By using the notion of fractional derivatives, we introduce a class of massless Lifshitz scalar field theory in (1+1)-dimension with an arbitrary anisotropy index $z$. The Lifshitz scale invariant ground state of the theory is constructed explicitly and takes the form of Rokhsar-Kivelson (RK). We show that there is a continuous family of ground states with degeneracy parameterized by the choice of solution to the equation of motion of an auxiliary classical system. The quantum mechanical path integral establishes a 2d/1d correspondence with the equal time correlation functions of the Lifshitz scalar field theory. We study the entanglement properties of the Lifshitz theory for arbitrary $z$ using the path integral representation. The entanglement measures are expressed in terms of certain cross ratio functions we specify, and satisfy the $c$-function monotonicity theorems. We also consider the holographic description of the Lifshitz theory. In order to match with the field theory result for the entanglement entropy, we propose a $z$-dependent radius scale for the Lifshitz background. This relation is consistent with the $z$-dependent scaling symmetry respected by the Lifshitz vacuum. Furthermore, the time-like entanglement entropy is determined using holography. Our result suggests that there should exist a fundamental definition of time-like entanglement other than employing analytic continuation as performed in relativistic field theory.

Figures (6)

• Figure 1: Schematic for the configuration consisting of intervals $A$ and $B$.

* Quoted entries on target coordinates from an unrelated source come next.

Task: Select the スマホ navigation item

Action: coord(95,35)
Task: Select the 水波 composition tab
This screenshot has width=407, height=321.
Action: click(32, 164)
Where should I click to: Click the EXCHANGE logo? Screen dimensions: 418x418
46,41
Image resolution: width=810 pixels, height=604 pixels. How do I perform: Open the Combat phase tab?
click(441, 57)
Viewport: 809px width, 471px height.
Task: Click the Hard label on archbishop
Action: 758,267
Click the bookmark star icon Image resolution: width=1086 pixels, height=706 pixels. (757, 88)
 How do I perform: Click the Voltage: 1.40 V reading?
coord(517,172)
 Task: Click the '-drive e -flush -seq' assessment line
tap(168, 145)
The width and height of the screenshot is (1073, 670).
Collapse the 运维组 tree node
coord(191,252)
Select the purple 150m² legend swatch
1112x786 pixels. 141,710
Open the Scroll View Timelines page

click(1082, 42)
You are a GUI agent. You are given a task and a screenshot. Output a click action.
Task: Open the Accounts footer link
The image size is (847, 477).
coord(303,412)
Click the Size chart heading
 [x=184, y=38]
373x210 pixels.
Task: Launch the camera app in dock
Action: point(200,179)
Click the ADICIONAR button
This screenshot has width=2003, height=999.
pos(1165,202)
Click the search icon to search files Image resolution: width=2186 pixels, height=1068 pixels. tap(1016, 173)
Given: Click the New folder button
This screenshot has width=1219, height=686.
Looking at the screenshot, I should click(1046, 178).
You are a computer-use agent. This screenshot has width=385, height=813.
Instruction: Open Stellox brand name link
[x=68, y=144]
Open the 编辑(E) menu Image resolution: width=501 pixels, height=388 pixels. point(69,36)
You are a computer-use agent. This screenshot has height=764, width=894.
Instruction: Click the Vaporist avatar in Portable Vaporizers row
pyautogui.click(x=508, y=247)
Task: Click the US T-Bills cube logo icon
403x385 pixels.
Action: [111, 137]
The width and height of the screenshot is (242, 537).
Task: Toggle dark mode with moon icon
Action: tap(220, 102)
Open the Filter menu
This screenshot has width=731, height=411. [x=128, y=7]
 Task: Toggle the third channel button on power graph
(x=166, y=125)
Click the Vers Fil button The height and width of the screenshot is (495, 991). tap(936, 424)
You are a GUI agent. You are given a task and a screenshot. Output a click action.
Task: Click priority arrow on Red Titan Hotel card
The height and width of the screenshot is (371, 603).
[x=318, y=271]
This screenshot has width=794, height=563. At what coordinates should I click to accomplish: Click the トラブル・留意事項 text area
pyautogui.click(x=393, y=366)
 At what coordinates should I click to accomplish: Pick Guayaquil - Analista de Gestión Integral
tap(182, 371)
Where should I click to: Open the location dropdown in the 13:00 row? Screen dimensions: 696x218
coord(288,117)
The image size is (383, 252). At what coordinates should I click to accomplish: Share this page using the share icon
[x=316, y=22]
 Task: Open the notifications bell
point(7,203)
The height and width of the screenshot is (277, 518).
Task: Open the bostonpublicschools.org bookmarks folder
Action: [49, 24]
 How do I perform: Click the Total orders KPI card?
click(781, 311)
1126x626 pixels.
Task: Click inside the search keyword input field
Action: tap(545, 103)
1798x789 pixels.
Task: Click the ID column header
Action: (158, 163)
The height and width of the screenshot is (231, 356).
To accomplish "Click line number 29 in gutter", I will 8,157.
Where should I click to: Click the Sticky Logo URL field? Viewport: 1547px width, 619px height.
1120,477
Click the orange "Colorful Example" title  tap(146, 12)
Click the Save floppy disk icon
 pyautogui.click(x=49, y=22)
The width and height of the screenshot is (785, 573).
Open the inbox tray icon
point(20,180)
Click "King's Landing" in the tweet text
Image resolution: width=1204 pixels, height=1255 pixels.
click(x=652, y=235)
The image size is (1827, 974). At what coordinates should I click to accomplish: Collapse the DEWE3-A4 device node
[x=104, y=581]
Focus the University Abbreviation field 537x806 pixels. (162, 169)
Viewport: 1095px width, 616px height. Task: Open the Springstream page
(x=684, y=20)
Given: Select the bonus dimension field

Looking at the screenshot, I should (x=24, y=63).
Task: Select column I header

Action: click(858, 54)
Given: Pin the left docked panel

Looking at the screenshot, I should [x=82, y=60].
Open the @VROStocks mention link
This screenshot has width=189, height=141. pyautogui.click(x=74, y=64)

• Figure 2: Schematic of two adjacent intervals.
• Figure 3: Schematic of two disjoint intervals in a finite system.
• Figure 4: The Markov gap as function of $z$ for two disjoint intervals ${B_1}$ and ${B_2}$. It depends on the relative size of the separation interval $A$ in comparison with the minimum length of ${B_1}$ and ${B_2}$. When $l_A$ is not the minimum length of the three, the Markov gap, approaches to zero for large $z$ (green curve), otherwise it saturates to a finite value.
• Figure 5: Geodesics for holographic time-like entanglement entropy computed in the Poincaré patch. The two mirroring curves that reach the boundary provide the real contribution, while the other bulk curve provides the imaginary part of the time-like entanglement entropy.